Personal information
- Full name: Ali Nasser Al-Khaibari
- Date of birth: 25 February 1990 (age 35)
- Place of birth: Sakakah, Saudi Arabia
- Height: 1.81 m (5 ft 11 in)
- Position: Centre-back

Senior career*
- Years: Team / Apps / (Gls)
- 2008–2014: Al-Orobah
- 2014–2017: Al-Nassr / 0 / (0)
- 2015: → Al-Sailiya (loan) / 9 / (0)
- 2015–2016: → Najran (loan) / 18 / (3)
- 2017–2021: Al-Ettifaq / 21 / (0)
- 2021: → Al-Ain (loan) / 8 / (0)
- 2021–2022: Al-Orobah / 4 / (0)
- 2022: Al-Qaisumah / 0 / (0)
- 2022–2023: Al-Suqoor
- 2023–2024: Al-Safa

= Ali Al-Khaibari =

Saudi Arabian footballer

Ali Nasser Al-Khaibari (عَلِيّ نَاصِر الْخَيْبَرِيّ; born 2 February 1990 in Sakakah) is a Saudi professional footballer who currently plays as a centre back.

==Club career==
He started his career in Al-Orobah, before joining Al-Nassr in the summer of 2014. He spent three years with Al-Nassr and left without making any appearances. He was sent out on loan on two instances, the first time was to Qatari club Al-Sailiya on February 8, 2015. He was sent out on loan to Najran during the 2015–16 season.
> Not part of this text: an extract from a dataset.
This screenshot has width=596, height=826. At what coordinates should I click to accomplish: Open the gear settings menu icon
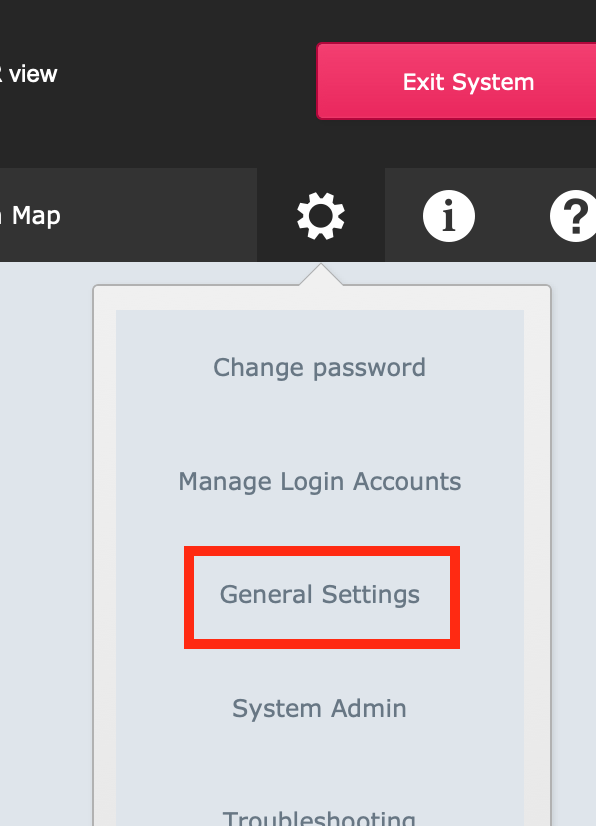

On July 8, 2017, Al-Khaibari left Al-Nassr and joined Al-Ettifaq on a two-year deal. On July 1, 2019, Al-Khaibari signed a three-year contract renewal with Al-Ettifaq. On 7 February 2021, Al-Khaibari was loaned out to fellow Pro League side Al-Ain until the end of the season.

On 21 July 2022, Al-Khaibari joined Al-Qaisumah.

On 16 January 2023, Al-Khaibari was released by Al-Suqoor.

On 17 September 2023, Al-Khaibari joined Al-Safa.